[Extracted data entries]
_ _ _ _ _

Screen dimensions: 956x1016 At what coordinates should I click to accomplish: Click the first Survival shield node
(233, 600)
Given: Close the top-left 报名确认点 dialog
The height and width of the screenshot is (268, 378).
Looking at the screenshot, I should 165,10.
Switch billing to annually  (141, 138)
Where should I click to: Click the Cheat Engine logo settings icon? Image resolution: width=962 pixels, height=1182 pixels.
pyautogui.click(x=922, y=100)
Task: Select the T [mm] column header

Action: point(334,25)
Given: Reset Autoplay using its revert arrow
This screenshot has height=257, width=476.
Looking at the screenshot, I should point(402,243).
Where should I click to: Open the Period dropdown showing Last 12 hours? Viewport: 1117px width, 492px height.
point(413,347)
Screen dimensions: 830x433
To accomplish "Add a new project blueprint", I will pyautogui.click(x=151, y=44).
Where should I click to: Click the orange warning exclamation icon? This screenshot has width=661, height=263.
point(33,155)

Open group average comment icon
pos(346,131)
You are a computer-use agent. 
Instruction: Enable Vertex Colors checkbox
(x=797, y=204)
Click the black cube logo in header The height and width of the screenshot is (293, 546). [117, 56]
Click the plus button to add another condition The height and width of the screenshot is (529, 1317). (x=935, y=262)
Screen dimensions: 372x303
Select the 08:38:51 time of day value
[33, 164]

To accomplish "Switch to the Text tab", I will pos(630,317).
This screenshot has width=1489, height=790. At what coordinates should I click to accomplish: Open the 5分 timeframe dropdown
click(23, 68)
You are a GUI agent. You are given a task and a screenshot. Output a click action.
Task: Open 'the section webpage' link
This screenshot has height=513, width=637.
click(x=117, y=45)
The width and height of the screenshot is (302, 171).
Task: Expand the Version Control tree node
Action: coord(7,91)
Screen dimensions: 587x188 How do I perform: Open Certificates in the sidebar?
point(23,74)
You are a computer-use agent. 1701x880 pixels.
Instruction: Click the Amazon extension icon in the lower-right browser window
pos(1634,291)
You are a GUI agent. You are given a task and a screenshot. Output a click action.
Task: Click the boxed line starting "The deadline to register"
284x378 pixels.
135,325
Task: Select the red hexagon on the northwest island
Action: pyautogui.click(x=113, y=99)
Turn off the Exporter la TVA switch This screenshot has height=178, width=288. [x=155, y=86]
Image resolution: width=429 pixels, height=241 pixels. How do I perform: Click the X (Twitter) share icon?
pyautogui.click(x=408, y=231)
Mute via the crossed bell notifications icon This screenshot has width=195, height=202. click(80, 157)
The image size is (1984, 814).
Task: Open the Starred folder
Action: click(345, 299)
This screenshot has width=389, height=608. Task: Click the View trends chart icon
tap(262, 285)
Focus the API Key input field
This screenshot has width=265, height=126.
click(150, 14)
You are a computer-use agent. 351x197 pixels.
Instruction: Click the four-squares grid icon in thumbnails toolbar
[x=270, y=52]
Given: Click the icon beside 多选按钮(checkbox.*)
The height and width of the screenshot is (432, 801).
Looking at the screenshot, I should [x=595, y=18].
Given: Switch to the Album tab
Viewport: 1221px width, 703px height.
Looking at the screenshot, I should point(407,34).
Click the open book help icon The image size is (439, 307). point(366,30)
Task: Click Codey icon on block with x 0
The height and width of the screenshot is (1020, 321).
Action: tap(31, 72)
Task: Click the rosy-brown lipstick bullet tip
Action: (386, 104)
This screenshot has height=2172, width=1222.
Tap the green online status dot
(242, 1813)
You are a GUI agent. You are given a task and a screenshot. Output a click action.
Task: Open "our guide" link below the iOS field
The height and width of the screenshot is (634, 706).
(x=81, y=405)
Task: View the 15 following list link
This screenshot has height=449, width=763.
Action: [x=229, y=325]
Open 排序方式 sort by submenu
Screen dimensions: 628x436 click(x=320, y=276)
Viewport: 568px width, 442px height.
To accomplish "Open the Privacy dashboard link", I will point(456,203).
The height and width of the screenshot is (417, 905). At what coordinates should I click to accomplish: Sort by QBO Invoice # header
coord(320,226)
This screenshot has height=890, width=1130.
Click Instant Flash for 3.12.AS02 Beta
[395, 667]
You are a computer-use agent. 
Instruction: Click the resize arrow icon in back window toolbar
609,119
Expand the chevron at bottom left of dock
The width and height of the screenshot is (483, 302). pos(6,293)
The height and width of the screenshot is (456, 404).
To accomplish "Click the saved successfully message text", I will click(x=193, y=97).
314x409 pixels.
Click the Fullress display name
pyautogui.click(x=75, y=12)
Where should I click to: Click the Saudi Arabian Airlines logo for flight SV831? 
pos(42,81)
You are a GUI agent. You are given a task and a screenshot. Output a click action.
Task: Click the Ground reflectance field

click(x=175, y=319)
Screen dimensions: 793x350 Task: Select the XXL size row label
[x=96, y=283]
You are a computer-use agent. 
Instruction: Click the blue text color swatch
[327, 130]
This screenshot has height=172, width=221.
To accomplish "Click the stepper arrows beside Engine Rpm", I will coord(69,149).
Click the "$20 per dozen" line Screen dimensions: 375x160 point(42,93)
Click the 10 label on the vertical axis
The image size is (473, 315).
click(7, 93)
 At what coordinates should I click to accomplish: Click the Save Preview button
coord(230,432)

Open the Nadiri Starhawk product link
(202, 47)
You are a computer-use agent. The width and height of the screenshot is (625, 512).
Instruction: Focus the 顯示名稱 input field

_ _ _ _ _

WHAT YOU NEED TO DO — Copy the records above exactly, starting at the line that contains "Instruction: Click the resize" and ending at the last line, and leave out all earlier lines.

SOLUTION TO THIS PROBLEM —
Instruction: Click the resize arrow icon in back window toolbar
609,119
Expand the chevron at bottom left of dock
The width and height of the screenshot is (483, 302). pos(6,293)
The height and width of the screenshot is (456, 404).
To accomplish "Click the saved successfully message text", I will click(x=193, y=97).
314x409 pixels.
Click the Fullress display name
pyautogui.click(x=75, y=12)
Where should I click to: Click the Saudi Arabian Airlines logo for flight SV831? 
pos(42,81)
You are a GUI agent. You are given a task and a screenshot. Output a click action.
Task: Click the Ground reflectance field

click(x=175, y=319)
Screen dimensions: 793x350 Task: Select the XXL size row label
[x=96, y=283]
You are a computer-use agent. 
Instruction: Click the blue text color swatch
[327, 130]
This screenshot has height=172, width=221.
To accomplish "Click the stepper arrows beside Engine Rpm", I will coord(69,149).
Click the "$20 per dozen" line Screen dimensions: 375x160 point(42,93)
Click the 10 label on the vertical axis
The image size is (473, 315).
click(7, 93)
 At what coordinates should I click to accomplish: Click the Save Preview button
coord(230,432)

Open the Nadiri Starhawk product link
(202, 47)
You are a computer-use agent. The width and height of the screenshot is (625, 512).
Instruction: Focus the 顯示名稱 input field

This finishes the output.